Non-associative algebra
Introduction
Non-associative algebra is a branch of algebra that studies algebraic structures which do not necessarily satisfy the associative property. This field of mathematics is distinct from associative algebra, where the associative law always holds. Non-associative algebras include structures such as loops, quasigroups, Lie algebras, Jordan algebras, and octonions.
Non-Associative Structures
Non-associative algebra primarily deals with algebraic structures that do not follow the associative law. These structures include:
Loops
A loop is a non-associative structure that has a binary operation and an identity element. The binary operation is not necessarily associative, but each element in the loop has an inverse.
Quasigroups
A Quasigroup is a type of non-associative structure that has a binary operation. In a quasigroup, the division operation is always possible, but the binary operation is not necessarily associative.
Lie Algebras
Lie algebras are non-associative structures that are used in the study of differential equations, geometry, and theoretical physics. They are named after the Norwegian mathematician Sophus Lie, who introduced them in the context of his theory of continuous transformation groups.
Jordan Algebras
Jordan algebras are non-associative structures that are commutative and satisfy the Jordan identity. They were introduced by Pascual Jordan in his work on quantum mechanics.
Octonions
Octonions are a type of non-associative algebra that extends the quaternions. They are a normed division algebra over the real numbers, but unlike the real numbers, the complex numbers, and the quaternions, the octonions do not satisfy the associative law.
Properties of Non-Associative Algebras
Non-associative algebras have several properties that distinguish them from associative algebras. These include:
Non-Associativity
The defining property of non-associative algebras is the lack of the associative law. This means that for any elements a, b, and c in the algebra, it is not necessarily true that (a*b)*c = a*(b*c).
Flexibility
Many non-associative algebras satisfy the flexible law, which states that for any elements a and b in the algebra, (a*b)*a = a*(b*a). This is a weaker condition than associativity.
Alternative Law
Some non-associative algebras satisfy the alternative law, which states that for any element a in the algebra, (a*a)*a = a*(a*a). This is also a weaker condition than associativity.

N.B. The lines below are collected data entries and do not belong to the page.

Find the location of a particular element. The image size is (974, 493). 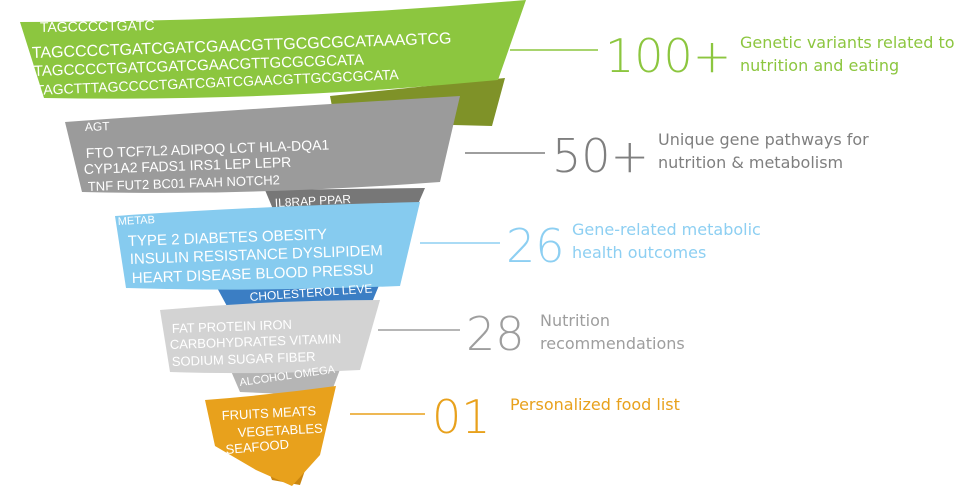

tier-description: Gene-related metabolic is located at coordinates (666, 230).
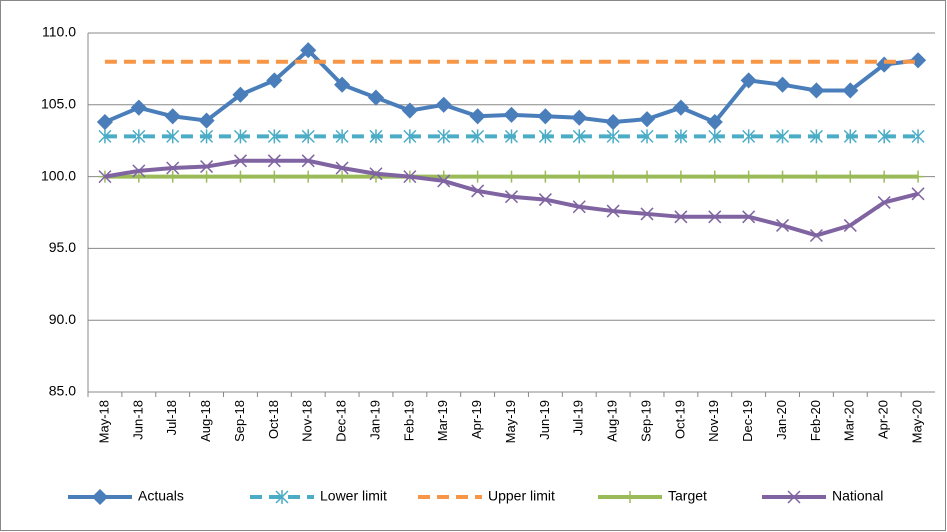 The height and width of the screenshot is (532, 947). I want to click on legend-label: Actuals, so click(161, 496).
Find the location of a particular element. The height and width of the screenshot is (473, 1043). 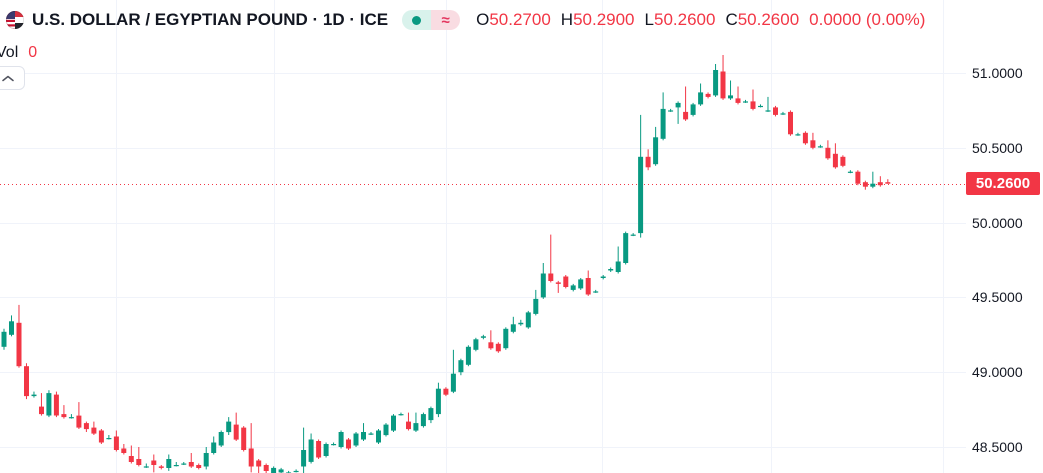

volume-legend: Vol 0 is located at coordinates (18, 53).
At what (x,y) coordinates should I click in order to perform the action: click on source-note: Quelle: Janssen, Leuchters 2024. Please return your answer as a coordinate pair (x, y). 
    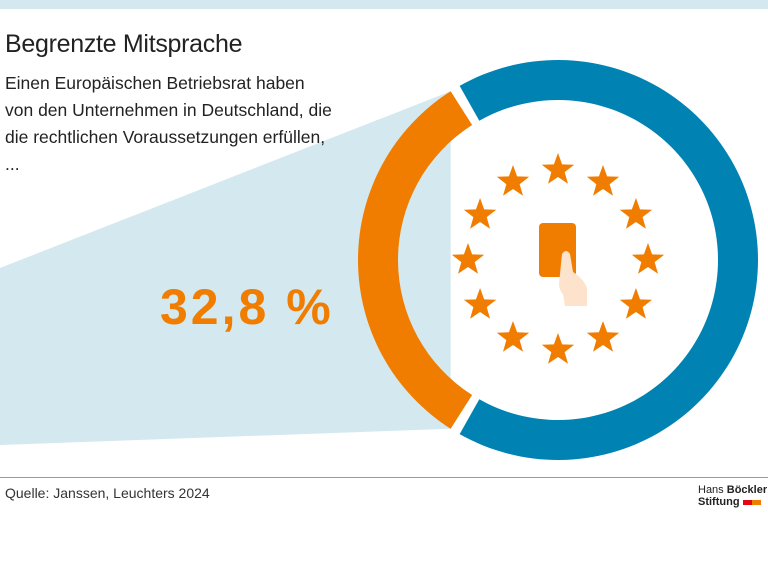
    Looking at the image, I should click on (108, 493).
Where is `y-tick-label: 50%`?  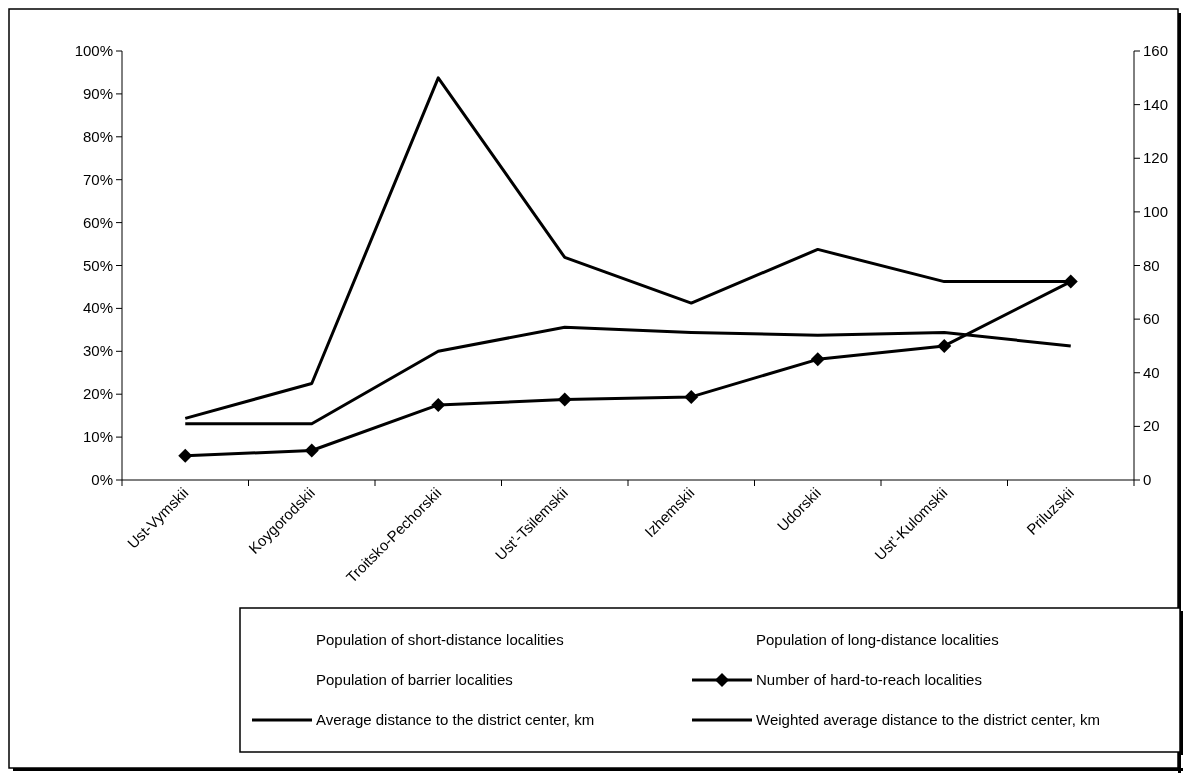 y-tick-label: 50% is located at coordinates (98, 265).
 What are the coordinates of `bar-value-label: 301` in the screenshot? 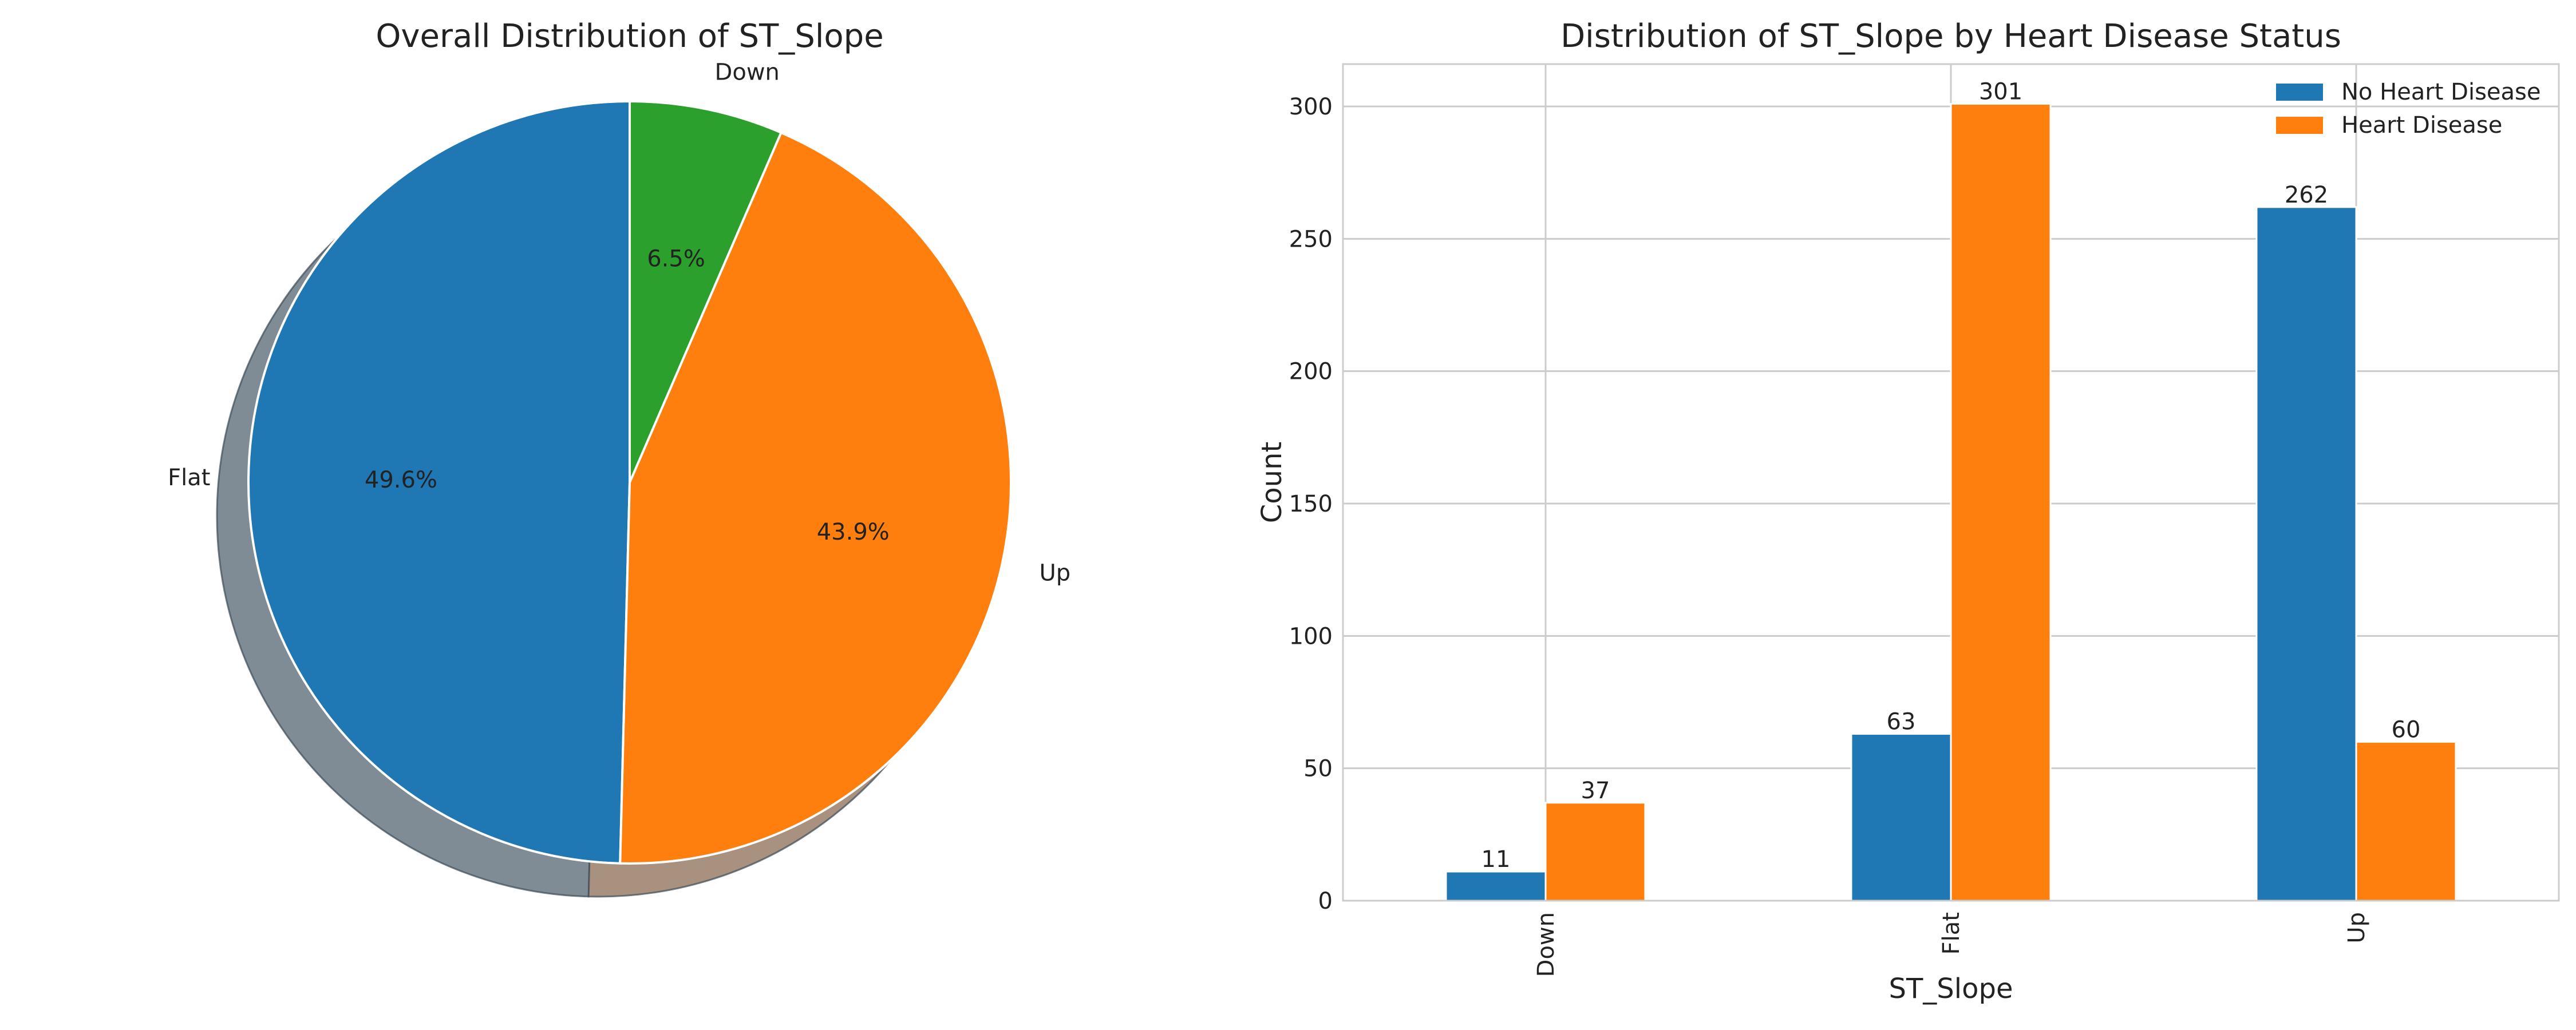 It's located at (2000, 91).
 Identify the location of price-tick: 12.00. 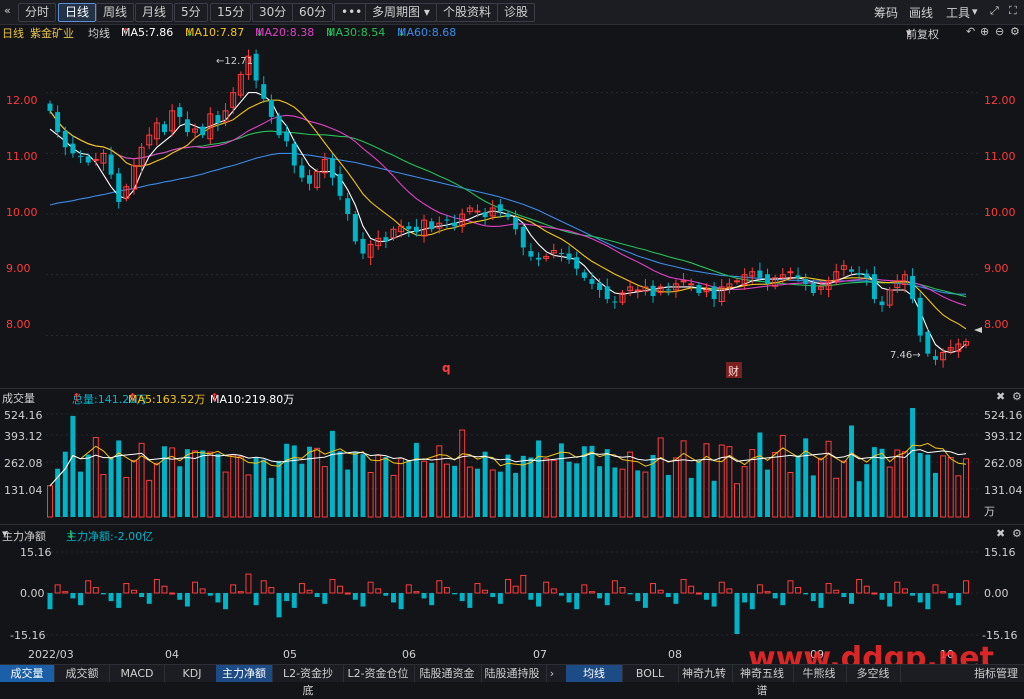
(22, 100).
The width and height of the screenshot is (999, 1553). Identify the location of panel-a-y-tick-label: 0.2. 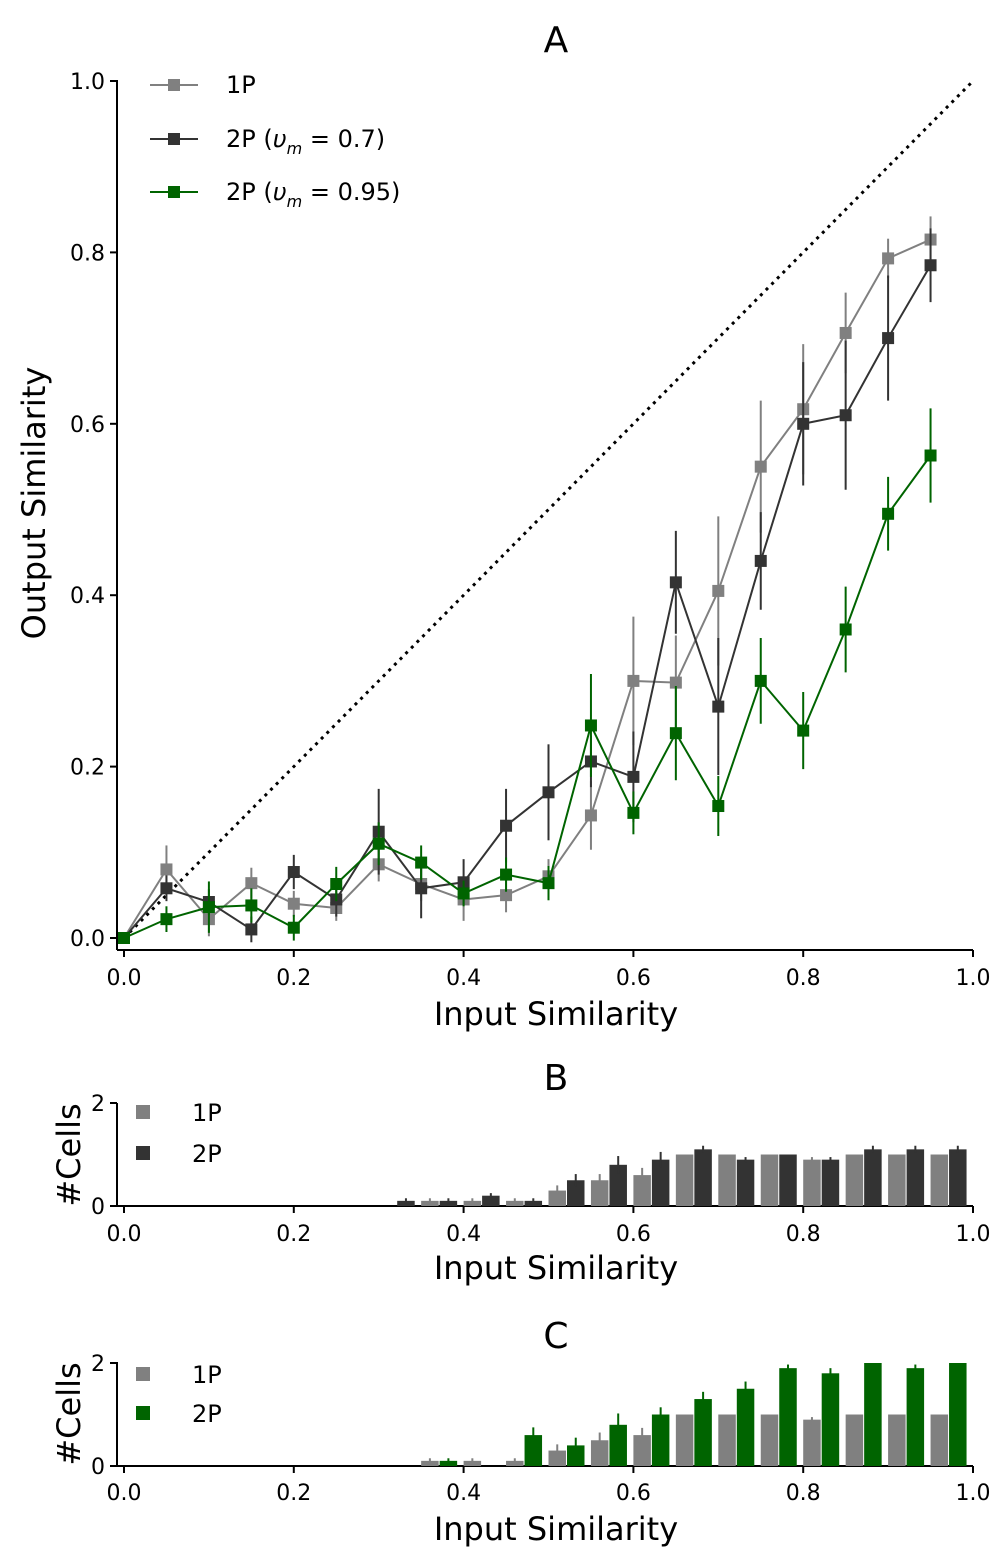
(88, 768).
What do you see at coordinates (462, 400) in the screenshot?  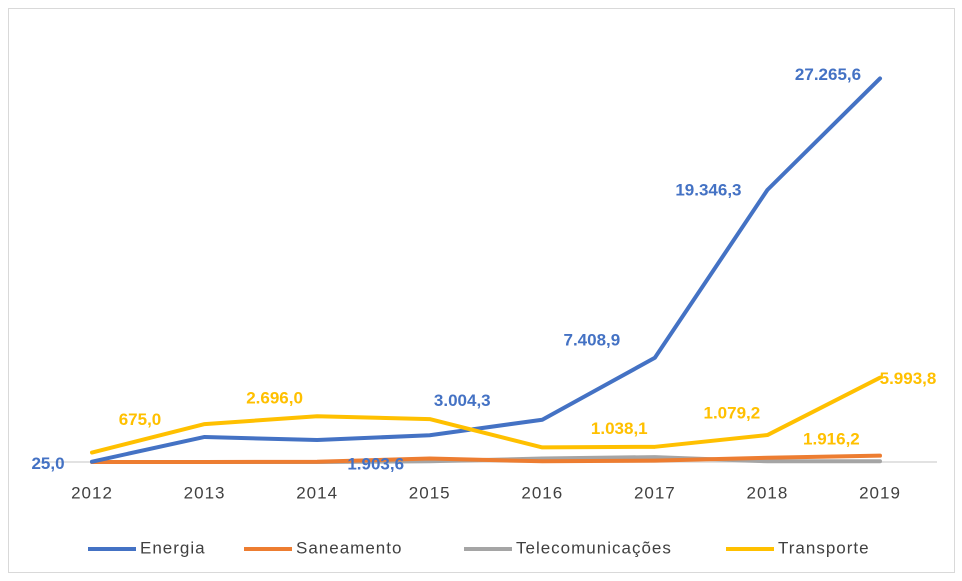 I see `data-label: 3.004,3` at bounding box center [462, 400].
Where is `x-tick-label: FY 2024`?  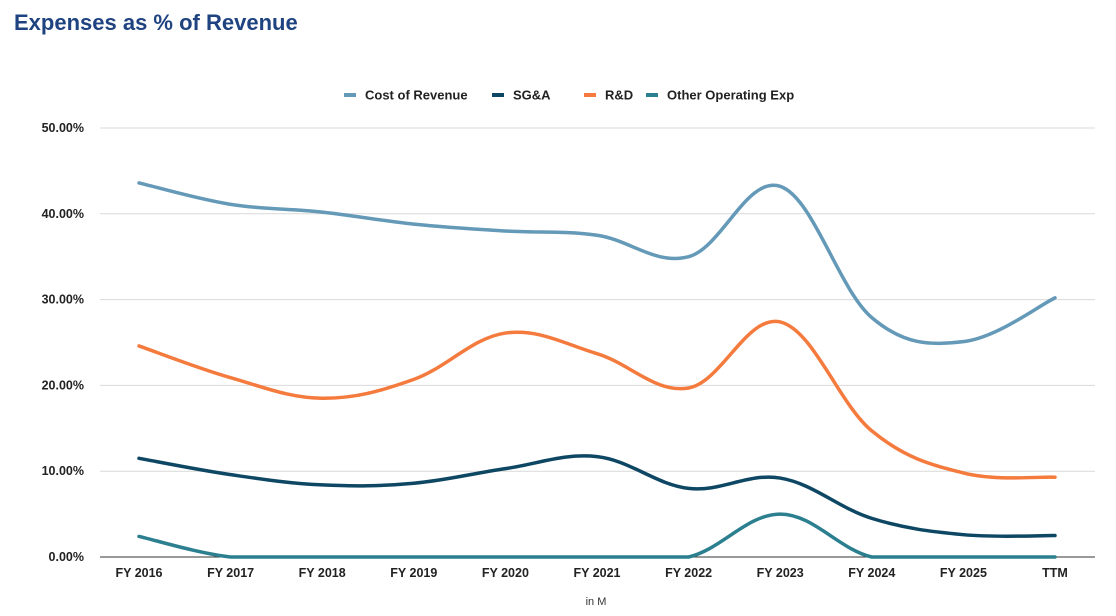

Applications of Non-Associative Algebra
Non-associative algebra has applications in various fields of mathematics and physics. These include:
Differential Equations
Lie algebras are used in the study of differential equations. They provide a method for solving differential equations that arise in the study of continuous transformation groups.
Geometry
Non-associative algebras are used in the study of certain types of geometry, including projective geometry and differential geometry.
Theoretical Physics
Non-associative algebras have applications in theoretical physics, particularly in the study of quantum mechanics and string theory. Jordan algebras, for example, were introduced in the context of quantum mechanics.